Kleinbahnprojekt

Prettin Annaburger Kleinbahn 1902 – 1996


ps_20161126003037 1895 eine Bahn wird Projektiert

Am 20. April 1895 hielt in der kleinen Stadt Prettin in einer öffentlichen Versammlung ein Ingenieur aus Halle einen längeren Vortrag. Er war Eisenbahnbauingenieur und es ging um einen Auftrag den er leiten wollte. Es ist die eigentliche Geburtsstunde der Kleinbahnstrecken Annaburg-Prettin. In seinen Vortrag hob der Ingenieur, Herr Ferber ganz besonders hervor, daß diese Linie, gegenüber der zuerst aufgetauchten Idee, die Strecke von Prettin über Jessen nach Holzdorf zu führen, wesentlich billiger ausfallen würde. Statt 900.000 Mark würde die Linie Annaburg – Prettin nur etwa 300.000 Mark betragen, auch werde durch das neue Projekt die denkbar kürzeste Verbindung mit der Elbe und der Staatsbahn geschaffen. Mit ins Boot hatte der pfiffige Eisenbahnbauingenieur Ferber deswegen auch den Fabrikant Herrn Heckmann aus Annaburg zur Versammlung eingeladen. Denn das Annaburger Steingutwerk hatte durchaus ein wirtschaftliches Interesse an einer kurzen Eisenbahnanbindung an den bestehenden kleinen Elbhafen in Prettin. Damit konnten die Annaburger Erzeugnisse schnell und preiswert Hamburg erreichen. Die in allen Einzelheiten besprochene Rentabilitätsberechnung überzeugte die Anwesenden, sodaß von Fabrikant Heckmann aus Annaburg 100.000 Mark, von der Firma Orenstein und Koppel Berlin, welche die Gesamtlieferung des Oberbaus und folgenden Materials übernahm, ebenfalls 100.000 Mark vom ausführenden Ingenieur Herrn Ferber aus Halle 30.000 Mark sofort gezeichnet wurden.

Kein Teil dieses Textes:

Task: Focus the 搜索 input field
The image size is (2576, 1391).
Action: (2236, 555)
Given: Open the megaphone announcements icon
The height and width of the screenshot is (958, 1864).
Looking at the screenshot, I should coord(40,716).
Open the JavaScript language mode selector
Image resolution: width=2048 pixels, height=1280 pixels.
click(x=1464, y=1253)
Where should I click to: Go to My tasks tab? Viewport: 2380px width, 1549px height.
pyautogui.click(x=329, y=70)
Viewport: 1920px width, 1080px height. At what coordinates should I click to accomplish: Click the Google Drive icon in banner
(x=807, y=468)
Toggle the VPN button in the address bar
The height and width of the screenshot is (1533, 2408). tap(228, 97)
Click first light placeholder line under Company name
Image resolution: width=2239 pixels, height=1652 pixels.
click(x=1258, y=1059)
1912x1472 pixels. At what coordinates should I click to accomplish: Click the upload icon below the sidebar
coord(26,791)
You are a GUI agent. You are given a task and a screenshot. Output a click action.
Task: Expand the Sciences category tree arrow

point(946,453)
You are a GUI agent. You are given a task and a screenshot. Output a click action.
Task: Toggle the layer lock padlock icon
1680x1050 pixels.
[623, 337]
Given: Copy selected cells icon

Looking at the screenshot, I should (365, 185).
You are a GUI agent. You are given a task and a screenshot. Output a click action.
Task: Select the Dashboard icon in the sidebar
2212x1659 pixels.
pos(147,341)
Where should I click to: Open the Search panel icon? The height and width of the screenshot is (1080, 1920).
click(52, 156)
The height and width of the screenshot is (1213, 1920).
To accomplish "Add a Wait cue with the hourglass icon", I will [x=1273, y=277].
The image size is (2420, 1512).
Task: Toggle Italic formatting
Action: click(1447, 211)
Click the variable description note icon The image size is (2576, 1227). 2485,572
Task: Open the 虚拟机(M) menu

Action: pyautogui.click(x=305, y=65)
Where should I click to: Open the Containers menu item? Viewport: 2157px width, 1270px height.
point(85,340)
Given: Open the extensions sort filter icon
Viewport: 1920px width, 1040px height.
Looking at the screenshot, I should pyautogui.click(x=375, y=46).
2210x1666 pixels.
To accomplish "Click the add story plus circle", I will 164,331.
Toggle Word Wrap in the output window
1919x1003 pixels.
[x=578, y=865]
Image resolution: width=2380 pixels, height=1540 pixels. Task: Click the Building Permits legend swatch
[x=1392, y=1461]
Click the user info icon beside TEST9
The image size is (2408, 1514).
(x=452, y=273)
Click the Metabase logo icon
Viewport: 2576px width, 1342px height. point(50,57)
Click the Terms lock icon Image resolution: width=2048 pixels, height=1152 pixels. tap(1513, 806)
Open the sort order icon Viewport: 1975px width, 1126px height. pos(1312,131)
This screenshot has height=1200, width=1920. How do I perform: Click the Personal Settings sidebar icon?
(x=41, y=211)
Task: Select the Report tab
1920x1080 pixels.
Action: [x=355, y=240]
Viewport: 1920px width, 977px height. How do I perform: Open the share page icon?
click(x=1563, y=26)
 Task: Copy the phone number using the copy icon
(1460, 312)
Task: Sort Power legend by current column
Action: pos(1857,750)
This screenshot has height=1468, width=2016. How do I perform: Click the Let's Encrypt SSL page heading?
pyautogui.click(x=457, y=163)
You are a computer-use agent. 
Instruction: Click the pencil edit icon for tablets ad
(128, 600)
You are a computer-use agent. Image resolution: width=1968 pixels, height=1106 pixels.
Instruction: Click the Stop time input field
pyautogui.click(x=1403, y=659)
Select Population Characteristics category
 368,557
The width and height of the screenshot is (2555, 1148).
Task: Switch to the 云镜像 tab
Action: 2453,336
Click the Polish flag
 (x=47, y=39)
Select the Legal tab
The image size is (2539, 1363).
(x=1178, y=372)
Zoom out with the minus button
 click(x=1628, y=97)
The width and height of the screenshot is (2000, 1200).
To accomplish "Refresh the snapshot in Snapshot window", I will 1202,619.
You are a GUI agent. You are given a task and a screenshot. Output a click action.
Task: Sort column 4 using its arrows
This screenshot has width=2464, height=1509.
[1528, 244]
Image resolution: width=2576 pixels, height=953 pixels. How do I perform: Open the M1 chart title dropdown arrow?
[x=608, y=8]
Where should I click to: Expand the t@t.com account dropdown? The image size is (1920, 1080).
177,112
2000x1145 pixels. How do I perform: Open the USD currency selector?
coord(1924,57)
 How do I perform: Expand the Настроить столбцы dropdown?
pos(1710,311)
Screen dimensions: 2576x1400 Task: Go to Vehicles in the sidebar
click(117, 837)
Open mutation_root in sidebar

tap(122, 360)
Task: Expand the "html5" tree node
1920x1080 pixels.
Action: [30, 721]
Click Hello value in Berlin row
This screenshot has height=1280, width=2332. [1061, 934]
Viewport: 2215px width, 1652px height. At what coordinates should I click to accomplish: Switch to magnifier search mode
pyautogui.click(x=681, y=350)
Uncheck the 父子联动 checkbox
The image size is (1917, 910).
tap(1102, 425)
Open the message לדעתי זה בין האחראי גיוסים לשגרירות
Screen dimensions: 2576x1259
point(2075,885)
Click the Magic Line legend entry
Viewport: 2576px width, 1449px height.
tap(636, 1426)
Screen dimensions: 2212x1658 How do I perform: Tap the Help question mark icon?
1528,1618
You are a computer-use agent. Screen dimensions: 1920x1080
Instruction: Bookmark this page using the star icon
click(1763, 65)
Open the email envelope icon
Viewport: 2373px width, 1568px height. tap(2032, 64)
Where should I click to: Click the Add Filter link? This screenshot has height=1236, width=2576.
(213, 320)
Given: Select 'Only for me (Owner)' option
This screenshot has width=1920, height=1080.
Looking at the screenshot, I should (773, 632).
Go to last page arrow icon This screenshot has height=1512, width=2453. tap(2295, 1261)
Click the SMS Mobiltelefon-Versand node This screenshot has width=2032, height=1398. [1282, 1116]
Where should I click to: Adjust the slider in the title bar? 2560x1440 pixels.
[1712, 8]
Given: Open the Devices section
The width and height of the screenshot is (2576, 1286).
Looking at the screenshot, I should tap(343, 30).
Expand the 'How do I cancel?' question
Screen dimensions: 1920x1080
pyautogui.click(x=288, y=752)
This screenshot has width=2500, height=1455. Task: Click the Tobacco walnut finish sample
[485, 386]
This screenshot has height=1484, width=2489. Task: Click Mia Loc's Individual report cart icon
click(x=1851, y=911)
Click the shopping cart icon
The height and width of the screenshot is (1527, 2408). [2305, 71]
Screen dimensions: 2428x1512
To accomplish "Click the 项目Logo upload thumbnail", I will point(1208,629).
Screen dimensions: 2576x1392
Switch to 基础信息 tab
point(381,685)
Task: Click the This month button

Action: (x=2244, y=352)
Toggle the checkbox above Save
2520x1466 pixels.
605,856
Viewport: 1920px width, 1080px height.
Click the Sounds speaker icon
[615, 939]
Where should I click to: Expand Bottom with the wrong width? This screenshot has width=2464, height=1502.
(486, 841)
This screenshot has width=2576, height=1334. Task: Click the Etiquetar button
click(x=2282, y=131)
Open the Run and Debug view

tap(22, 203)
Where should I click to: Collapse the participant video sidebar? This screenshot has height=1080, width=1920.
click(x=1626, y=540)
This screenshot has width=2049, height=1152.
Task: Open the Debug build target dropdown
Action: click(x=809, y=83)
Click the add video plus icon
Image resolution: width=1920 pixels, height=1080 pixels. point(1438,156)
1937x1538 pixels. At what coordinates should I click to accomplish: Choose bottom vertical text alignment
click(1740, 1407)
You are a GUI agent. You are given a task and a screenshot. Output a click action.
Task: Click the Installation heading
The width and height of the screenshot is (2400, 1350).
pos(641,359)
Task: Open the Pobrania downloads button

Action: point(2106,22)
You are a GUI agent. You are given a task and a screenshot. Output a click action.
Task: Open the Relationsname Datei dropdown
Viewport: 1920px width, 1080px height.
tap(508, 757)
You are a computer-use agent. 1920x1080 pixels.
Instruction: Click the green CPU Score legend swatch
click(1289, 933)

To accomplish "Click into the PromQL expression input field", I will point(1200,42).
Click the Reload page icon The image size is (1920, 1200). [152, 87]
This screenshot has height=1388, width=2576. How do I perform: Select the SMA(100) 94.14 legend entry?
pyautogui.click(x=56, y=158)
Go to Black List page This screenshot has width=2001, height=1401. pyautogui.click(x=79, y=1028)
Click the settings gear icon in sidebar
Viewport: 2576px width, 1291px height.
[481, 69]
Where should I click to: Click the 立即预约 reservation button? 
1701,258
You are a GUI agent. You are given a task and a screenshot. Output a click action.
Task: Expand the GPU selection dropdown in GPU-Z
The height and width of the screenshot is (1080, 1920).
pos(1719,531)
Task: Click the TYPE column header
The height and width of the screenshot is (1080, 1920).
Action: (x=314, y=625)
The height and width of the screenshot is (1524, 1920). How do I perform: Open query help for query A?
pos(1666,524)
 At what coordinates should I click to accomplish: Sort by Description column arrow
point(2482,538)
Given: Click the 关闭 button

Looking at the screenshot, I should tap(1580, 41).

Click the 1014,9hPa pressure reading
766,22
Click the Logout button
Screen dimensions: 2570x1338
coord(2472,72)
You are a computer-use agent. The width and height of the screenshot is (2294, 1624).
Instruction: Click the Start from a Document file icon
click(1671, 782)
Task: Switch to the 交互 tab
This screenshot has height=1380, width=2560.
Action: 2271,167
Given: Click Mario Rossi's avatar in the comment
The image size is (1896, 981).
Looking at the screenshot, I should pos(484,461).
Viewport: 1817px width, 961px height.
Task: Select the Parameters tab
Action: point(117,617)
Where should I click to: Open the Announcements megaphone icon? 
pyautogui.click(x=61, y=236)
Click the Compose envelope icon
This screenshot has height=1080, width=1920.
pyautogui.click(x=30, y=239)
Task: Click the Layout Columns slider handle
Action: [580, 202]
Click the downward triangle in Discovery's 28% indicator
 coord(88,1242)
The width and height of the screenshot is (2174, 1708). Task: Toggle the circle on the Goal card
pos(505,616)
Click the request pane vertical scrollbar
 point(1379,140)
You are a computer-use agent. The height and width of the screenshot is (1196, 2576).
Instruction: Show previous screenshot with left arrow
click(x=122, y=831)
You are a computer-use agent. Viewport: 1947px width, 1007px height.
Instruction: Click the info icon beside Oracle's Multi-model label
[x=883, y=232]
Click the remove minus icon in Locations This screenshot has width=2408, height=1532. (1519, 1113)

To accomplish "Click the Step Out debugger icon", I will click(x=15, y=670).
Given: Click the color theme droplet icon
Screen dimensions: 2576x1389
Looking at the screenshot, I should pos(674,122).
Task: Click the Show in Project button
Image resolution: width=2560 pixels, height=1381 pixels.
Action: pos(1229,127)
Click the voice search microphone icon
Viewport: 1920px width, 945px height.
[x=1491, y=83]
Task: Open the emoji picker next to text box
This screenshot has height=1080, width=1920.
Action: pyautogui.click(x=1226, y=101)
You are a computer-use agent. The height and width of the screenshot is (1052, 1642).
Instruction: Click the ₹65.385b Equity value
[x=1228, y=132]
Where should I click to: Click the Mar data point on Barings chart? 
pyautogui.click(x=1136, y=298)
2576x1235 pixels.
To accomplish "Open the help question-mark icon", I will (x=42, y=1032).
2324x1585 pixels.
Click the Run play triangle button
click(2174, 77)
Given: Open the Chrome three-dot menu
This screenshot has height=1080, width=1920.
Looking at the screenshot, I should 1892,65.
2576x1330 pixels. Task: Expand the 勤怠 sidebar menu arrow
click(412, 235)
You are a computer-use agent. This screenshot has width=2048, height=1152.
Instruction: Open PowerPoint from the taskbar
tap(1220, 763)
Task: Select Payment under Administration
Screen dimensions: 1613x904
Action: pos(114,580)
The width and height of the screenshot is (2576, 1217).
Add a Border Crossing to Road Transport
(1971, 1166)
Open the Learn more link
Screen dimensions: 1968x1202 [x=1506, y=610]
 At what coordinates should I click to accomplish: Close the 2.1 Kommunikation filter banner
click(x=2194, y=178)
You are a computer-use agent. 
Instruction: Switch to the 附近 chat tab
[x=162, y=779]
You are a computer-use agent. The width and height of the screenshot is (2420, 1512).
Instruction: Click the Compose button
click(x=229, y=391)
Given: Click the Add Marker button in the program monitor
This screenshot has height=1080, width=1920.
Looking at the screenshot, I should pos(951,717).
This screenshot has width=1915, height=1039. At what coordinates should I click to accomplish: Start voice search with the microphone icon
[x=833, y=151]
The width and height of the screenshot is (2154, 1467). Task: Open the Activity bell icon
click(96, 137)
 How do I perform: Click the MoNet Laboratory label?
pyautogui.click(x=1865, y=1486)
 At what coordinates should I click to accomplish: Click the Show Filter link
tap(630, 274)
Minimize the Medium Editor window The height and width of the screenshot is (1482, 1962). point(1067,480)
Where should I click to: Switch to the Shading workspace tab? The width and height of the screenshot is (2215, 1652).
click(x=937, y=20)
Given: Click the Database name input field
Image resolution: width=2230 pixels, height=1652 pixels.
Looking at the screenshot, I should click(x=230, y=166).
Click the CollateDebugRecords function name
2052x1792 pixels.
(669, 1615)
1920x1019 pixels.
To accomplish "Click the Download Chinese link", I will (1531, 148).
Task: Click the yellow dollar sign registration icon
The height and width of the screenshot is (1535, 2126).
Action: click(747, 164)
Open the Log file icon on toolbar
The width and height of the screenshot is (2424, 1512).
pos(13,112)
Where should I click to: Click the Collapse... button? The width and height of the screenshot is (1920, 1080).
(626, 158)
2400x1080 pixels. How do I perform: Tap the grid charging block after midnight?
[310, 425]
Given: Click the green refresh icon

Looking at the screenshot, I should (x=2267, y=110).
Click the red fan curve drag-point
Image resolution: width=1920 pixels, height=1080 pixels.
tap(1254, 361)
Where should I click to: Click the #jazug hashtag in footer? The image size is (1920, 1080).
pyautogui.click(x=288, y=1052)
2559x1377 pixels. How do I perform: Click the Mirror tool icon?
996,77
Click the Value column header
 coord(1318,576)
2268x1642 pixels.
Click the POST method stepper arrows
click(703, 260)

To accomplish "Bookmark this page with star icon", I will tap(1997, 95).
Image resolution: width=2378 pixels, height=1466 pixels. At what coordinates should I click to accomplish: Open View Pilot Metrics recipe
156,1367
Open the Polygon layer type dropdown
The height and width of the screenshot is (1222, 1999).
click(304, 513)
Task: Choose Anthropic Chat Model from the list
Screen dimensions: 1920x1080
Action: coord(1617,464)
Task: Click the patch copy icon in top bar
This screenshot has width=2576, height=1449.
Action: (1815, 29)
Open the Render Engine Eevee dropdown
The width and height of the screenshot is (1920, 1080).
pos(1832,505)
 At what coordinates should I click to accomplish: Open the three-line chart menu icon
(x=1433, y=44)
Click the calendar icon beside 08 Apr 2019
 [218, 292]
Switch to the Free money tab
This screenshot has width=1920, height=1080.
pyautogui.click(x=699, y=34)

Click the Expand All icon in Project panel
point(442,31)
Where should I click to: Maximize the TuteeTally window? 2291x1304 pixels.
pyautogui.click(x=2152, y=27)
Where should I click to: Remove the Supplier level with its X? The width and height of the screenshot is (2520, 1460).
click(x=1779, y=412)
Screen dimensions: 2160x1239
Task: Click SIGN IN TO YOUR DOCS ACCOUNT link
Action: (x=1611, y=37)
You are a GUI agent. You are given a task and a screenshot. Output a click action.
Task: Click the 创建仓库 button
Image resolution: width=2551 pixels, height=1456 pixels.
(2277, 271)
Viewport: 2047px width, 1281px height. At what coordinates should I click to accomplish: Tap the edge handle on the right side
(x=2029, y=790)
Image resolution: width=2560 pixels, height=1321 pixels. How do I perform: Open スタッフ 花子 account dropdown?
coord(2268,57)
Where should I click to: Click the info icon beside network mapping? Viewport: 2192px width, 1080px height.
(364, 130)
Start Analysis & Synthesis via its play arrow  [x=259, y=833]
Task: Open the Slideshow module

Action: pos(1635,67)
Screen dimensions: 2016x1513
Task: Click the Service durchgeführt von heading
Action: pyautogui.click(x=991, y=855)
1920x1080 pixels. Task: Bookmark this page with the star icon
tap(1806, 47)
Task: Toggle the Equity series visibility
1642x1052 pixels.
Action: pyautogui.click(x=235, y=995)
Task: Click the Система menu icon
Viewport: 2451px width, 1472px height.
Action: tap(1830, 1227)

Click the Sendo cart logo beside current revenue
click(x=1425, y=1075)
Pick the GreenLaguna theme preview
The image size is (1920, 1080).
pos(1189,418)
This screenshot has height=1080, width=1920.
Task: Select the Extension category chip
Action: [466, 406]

Die beteiligten Gemeinden sicherten freien Grund und Boden, sowie Aktien in Höhe von 10 bis 20.000 Mark zu. Nach Erledigung der Grunderwerbsfrage konnte somit, da die Finanzierung stand, sofort mit dem Bau begonnen werden.

1900 Eine Bahn wird auch gebaut

ps_20161020130006Trotzdem zog sich der Bau für die kurze Strecke für damalige Verhältnisse sehr lange hin.

Das lag unter anderem auch daran, dass einer der Hauptaktionäre, der Fabrikant Heckmann wenig später seiner Steingutfabrik in Annaburg verkaufte und natürlich auch seine Aktien an der Annaburg-Prettiner Kleinbahn. Auch die Firma Orenstein und Koppel veräußerte ihre Aktien. Die dann folgenden Aktionäre gründeten am 7. Februar 1901 noch während des Baues die Prettin-Annaburger Kleinbahn AG. Mitbegründer und Hauptaktionär war die Firma Paul Löser & Co. in Berlin, die 77,4 % der Aktien übernahm. Das übrige Kapital besaß die Stadt Prettin.

Empfangsgebäude Bahnhof Prettin
Empfangsgebäude Bahnhof Prettin

Die Strecke wurde von der Prettin-Annaburger Kleinbahn AG am 15. Juni 1902 mit einer Betriebslänge von 12,05 km für den Güterverkehr eröffnet. Der Personenverkehr begann aber erst am 17. April 1903. Da die Strecke als normalspurig gebaut wurde betrug die Spurweite   1435 mm. In Annaburg an der Hauptbahn Wittenberg–Falkenberg/Elster lag der Kleinbahnhof Annaburg West rund 600 Meter vom Staatsbahnhof entfernt. Von hier führte die Strecke in westlicher Richtung bis zur Kleinstadt Prettin an der Elbe. Dort verband ein 1,7 Kilometer langes Anschlussgleis, das nur der Güterbeförderung diente, den Bahnhof mit dem Hafen an der Elbe.

ps_20161020100958
Auszug aus der Kreiskarte Torgau 1930

Strecke

 

    • km   0,0 Bhf. Annaburg West mit Anschluss an Hauptstrecke Wittenberg – Falkenberg
    • km   2,5 Hp. Eichenhalde
    • km   4,6 Hp. Naundorf (b Prettin)
    • km   6,9 Bhf. Plossig
    • km   9,7 Hp. Hohndorf
    • km 12,5 Bhf. Prettin
    • km 12,7 LadeSt. Anschlussgleis zum Hafen (1.700 m)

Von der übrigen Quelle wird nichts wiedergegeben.